For some, a smartphone will never replace a professional setup. But as phone cameras grow increasingly smart, the issue is becoming more one of preference, not necessarily camera proficiency.


Know the rule of thirds, then break the rule of thirds. Once you find your subject, the rule of thirds — the technique of dividing a shot into thirds and placing the subject into one of those sections instead of dead center — is a great compositional tool, but it isn’t your only tool. Allow natural leading lines in your field of vision — a road, mountains, trees — or brightness/darkness contrast lead the eyes to your subject.

Get low. Most people photograph at eye level. When you’re in the outdoors, you likely have an expanse before you — whether it’s water, hills, ground, a winding road or something else. Get low to the ground and put your camera right to the ground to capture the scene from a unique point of view.

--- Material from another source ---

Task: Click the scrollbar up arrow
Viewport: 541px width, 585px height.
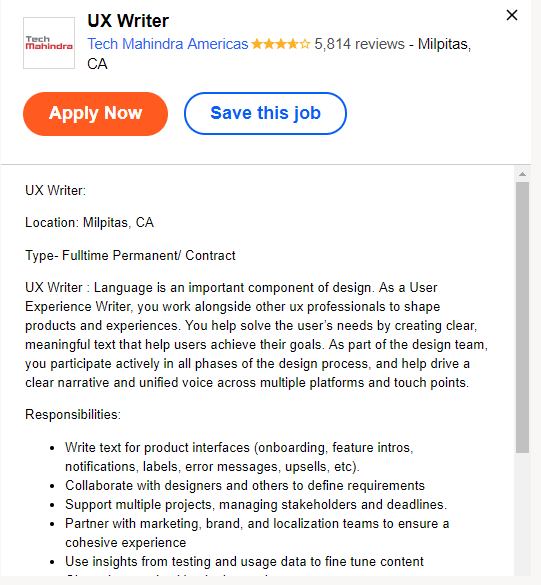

Choose your frame by choosing your subject. Don’t worry about over-composing your frame; start with your subject, and build your frame around it.

Use focus and blurring to your advantage. Play with large expanses of space — blur out large foregrounds and backgrounds and focus on your subject instead. The iPhone 7 Plus’s Portrait Mode allows you to do this well.

Always over-capture. Take as many photos as you can, and worry about sifting through them later. When wildlife or a moving subject is in frame, don’t get too close; zoom in to avoid disturbing your subject, and if you have an iPhone, use Burst Mode to take as many photos as you can with the click of one button.

Be your own creativity. Try harder than everyone else. Drive in the opposite direction that others are. Wherever everyone else is, go farther. Stay an extra ten minutes waiting for the right cloud or for the moon to rise. Spend an hour looking for the right puddle with the right reflection.


Helpful Apps

Pixelmator ($4.99)

Pixelmator is a powerful, full-featured, layer-based image editor that lets you touch up and enhance images, sketch and paint, as well as create advanced image compositions on iPad and iPhone alike.

Pro Camera ($4.99)

The gold standard for professional iOS photography, provides a highly intuitive interface for beginners as well as an impressive array of DSLR-like controls for experts. Leveraging the capabilities of the iPhone, ProCamera is easy to use yet deep when needed.

Snapseed (Free)

Google’s very own photo editor is not for the faint of heart. With 26 different editing tools and filters (from things like Healing and Glamour Glow to HDR and Pose), there’s no shortage of what you can accomplish once you set your need-a-new-profile-picture mind to it.

Adobe Photoshop Fix (Free)

Enables powerful, yet easy image retouching and restoration on your iPad or iPhone. Heal, smooth, liquify, lighten and make other edits and adjustments that give you the precise look you’re after. Access edited photos within other Adobe mobile and desktop apps by signing in to Adobe Creative Cloud to further refine them or use them in other creative projects

Polarr Photo Editor (Free)

Used by the world’s most professional portrait and landscape photographers, Polarr offers advanced auto-enhance tools and sophisticated filters to edit every detail of your photo.